B.Sc. Hons. (James Cook University)
Ph.D. (James Cook University)

Dr Dirk Zeller is the Senior Scientist and Executive Director of the Sea Around Us (www.seaaroundus.org). He directs research activities and co-directs strategic research and funding decisions with the Project Principle Investigator, Prof. Daniel Pauly. Dirk leads research on global catch reconstructions and Illegal, Unreported and Unregulated fishing, and engages in research on coral reef fisheries , ocean governance and fisheries policy. He collaborates closely with the Fisheries Economics Research Unit on issues in resource economics, with the Changing Ocean Research Unit on issues of climate change and fisheries, and with the UBC Faculty of Law on issues related to international maritime boundary law and the UN Law of the Sea Convention.

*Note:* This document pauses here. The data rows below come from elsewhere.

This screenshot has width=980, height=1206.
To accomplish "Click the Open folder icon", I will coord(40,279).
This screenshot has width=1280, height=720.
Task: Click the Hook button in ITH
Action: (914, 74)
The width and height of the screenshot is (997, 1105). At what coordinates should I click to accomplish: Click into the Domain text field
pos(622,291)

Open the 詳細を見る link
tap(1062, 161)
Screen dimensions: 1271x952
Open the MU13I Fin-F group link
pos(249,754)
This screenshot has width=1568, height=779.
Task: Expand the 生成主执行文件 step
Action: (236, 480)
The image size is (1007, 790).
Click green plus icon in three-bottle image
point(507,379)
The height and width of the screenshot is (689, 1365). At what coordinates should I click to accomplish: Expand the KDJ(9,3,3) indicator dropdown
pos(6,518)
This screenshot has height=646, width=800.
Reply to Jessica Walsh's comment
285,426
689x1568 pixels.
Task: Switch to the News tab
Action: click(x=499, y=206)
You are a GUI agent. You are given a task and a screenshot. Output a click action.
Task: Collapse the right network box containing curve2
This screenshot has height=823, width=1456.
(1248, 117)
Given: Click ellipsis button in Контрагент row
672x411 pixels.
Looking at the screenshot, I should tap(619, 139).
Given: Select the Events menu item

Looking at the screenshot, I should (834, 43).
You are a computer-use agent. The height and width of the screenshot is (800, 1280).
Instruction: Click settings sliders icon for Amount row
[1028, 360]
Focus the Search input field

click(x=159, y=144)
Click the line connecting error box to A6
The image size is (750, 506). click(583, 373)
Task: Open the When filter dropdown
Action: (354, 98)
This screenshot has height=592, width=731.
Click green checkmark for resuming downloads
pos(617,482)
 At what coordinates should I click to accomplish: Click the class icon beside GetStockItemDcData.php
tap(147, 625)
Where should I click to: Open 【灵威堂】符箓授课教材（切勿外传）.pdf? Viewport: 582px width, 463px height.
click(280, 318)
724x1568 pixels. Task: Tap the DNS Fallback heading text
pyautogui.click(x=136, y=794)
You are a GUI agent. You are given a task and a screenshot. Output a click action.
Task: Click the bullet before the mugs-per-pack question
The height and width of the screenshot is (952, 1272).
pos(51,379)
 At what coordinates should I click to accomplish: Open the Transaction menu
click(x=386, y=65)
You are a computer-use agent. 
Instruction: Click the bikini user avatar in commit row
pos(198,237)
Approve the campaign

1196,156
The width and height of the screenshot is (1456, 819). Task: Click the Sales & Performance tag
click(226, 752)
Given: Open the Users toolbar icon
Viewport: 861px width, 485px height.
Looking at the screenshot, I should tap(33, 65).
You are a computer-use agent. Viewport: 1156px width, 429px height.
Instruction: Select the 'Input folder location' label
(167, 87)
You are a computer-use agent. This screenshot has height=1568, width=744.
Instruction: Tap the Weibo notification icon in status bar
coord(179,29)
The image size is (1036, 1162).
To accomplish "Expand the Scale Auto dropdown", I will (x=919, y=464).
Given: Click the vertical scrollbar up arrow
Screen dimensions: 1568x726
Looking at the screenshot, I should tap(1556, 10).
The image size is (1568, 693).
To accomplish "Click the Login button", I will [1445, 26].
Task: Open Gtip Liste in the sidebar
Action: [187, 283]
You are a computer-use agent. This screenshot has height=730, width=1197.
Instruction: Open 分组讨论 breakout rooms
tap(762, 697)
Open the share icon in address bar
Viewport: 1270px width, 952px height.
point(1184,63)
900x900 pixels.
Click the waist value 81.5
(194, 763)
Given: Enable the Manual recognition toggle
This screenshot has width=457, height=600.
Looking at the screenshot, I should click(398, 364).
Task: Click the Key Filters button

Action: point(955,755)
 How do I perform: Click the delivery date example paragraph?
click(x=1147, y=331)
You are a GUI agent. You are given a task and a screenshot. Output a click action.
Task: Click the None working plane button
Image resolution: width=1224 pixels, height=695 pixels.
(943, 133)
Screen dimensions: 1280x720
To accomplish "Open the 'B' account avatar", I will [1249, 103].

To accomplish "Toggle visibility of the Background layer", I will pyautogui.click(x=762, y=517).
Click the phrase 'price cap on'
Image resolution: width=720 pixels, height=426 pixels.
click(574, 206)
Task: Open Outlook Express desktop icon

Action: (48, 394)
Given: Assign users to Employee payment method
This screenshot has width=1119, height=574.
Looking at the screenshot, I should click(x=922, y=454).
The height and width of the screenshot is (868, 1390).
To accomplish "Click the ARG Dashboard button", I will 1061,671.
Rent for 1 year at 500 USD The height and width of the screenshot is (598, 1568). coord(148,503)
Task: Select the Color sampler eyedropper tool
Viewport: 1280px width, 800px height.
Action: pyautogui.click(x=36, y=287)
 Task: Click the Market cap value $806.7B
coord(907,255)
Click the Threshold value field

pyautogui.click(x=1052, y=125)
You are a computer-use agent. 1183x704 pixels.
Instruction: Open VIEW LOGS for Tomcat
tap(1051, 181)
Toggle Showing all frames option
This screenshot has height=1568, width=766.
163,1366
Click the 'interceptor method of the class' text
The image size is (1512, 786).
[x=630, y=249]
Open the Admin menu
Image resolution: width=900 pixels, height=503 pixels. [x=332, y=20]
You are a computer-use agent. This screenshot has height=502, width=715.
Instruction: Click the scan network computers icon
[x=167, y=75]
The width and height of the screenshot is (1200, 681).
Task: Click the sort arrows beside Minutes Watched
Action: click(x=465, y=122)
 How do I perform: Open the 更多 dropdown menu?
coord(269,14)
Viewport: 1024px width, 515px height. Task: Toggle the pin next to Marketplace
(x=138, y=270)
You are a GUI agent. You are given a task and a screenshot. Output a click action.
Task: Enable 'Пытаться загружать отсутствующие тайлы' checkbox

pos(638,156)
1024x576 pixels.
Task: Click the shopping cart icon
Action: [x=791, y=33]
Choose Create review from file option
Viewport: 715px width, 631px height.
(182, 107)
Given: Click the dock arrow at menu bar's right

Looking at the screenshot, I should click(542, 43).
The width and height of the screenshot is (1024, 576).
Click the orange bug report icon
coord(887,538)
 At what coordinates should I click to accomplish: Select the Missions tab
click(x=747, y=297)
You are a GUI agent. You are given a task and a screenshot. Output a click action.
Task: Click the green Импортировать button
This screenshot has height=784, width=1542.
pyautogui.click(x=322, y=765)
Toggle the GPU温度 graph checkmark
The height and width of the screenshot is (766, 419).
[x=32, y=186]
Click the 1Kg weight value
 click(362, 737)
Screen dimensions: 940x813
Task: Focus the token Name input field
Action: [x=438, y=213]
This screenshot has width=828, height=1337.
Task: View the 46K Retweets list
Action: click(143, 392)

Dirk has over 250 scientific contributions, and published both in the primary literature (Nature, Science, PLoS ONE, Marine Policy, Marine Ecology Progress Series, Environmental Health Perspectives etc.) and in dedicated book chapters and research reports. Dirk was co-awarded the 2012 UBC Innovative Dissemination of Research Award and the 2011 Ecological Society of
America Sustainability Science Award. He collaborates with scientists in Australia, Asia, Europe, the Americas, the Caribbean and Pacific. He represents the Sea Around Us at conferences and workshops throughout the world.

Dirk has a background in tropical marine biology and fisheries ecology from James Cook University, Australia, and has professional interests in sustainability, strategic and global policy developments and resource economics, as well as marine reserves and coral reef ecology.